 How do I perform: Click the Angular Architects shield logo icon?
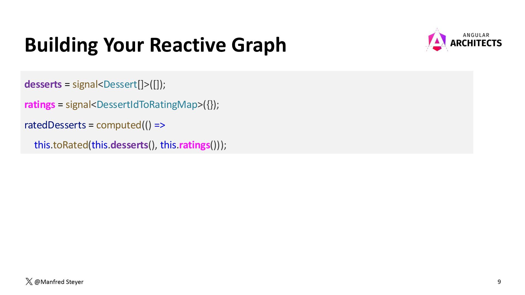(437, 40)
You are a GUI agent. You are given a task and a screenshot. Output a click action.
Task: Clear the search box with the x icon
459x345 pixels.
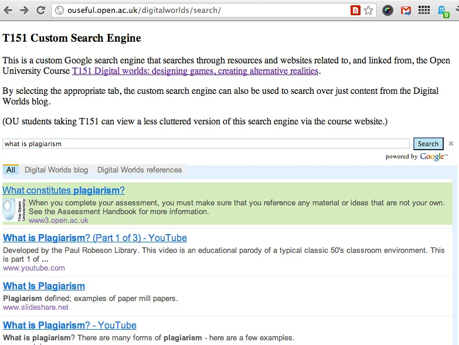tap(451, 144)
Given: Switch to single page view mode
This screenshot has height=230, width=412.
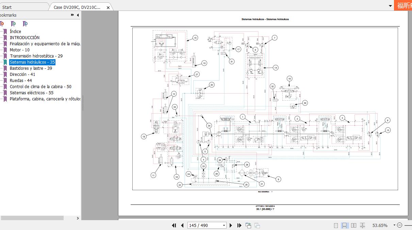Looking at the screenshot, I should 336,225.
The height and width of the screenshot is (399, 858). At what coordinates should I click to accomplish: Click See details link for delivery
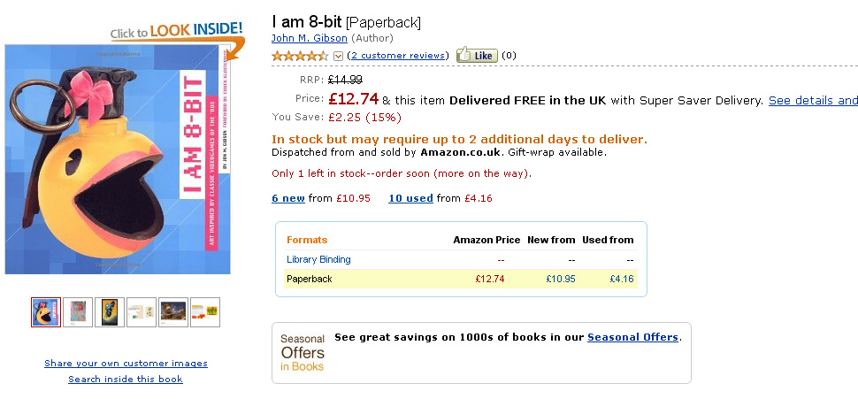click(x=812, y=101)
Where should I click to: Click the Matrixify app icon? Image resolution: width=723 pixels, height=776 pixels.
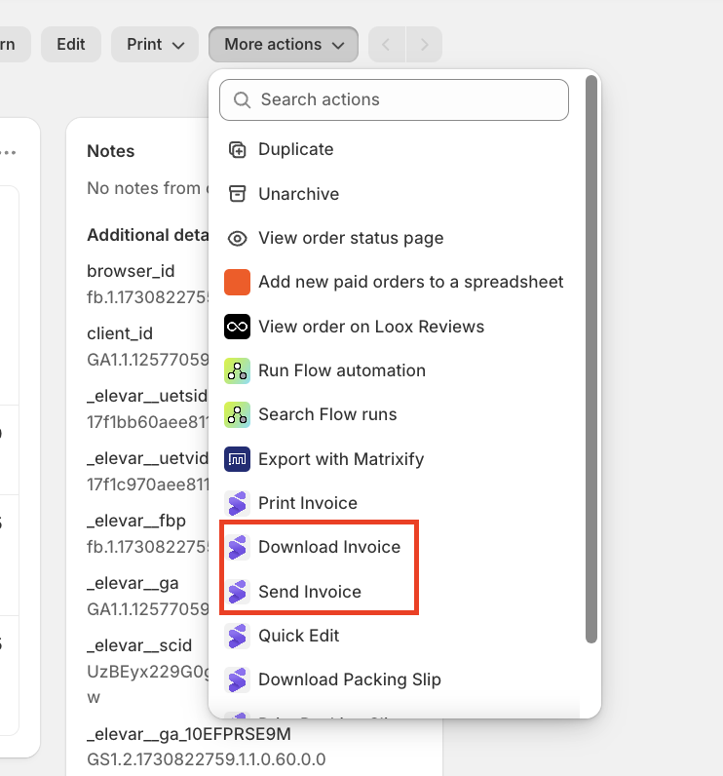(237, 459)
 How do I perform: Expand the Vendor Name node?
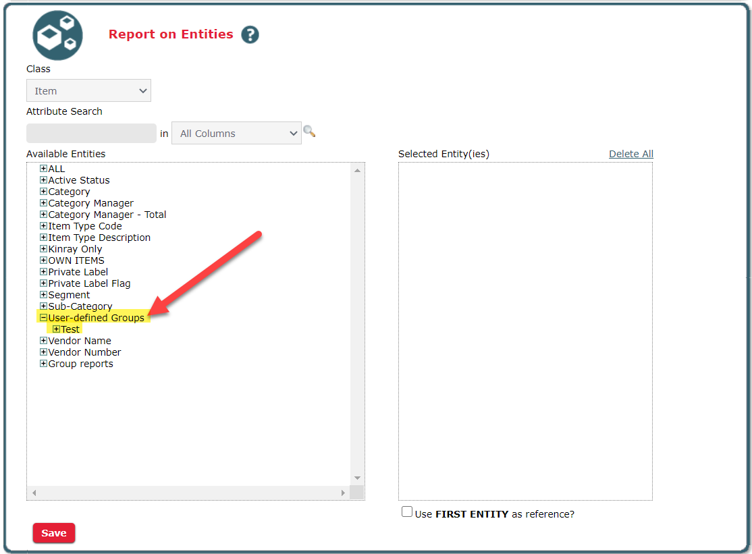tap(44, 341)
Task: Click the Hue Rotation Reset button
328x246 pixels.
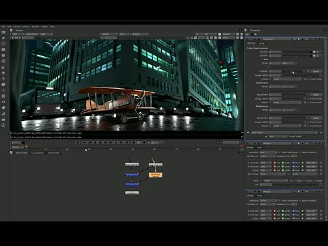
• • • • •
● **WORK TASK**
Retype each entry above character for character; pictures stay out.

● **REPLY TO THE EXERCISE**
 How do I perform: Click the Angular Architects shield logo icon?
(437, 40)
You are a GUI agent. You are given a task and a screenshot. Output a click action.
Task: Clear the search box with the x icon
459x345 pixels.
tap(451, 144)
Given: Switch to single page view mode
This screenshot has height=230, width=412.
Looking at the screenshot, I should 336,225.
The height and width of the screenshot is (399, 858). At what coordinates should I click to accomplish: Click See details link for delivery
click(x=812, y=101)
Where should I click to: Click the Matrixify app icon? Image resolution: width=723 pixels, height=776 pixels.
(237, 459)
 How do I perform: Expand the Vendor Name node?
tap(44, 341)
Task: Click the Hue Rotation Reset button
328x246 pixels.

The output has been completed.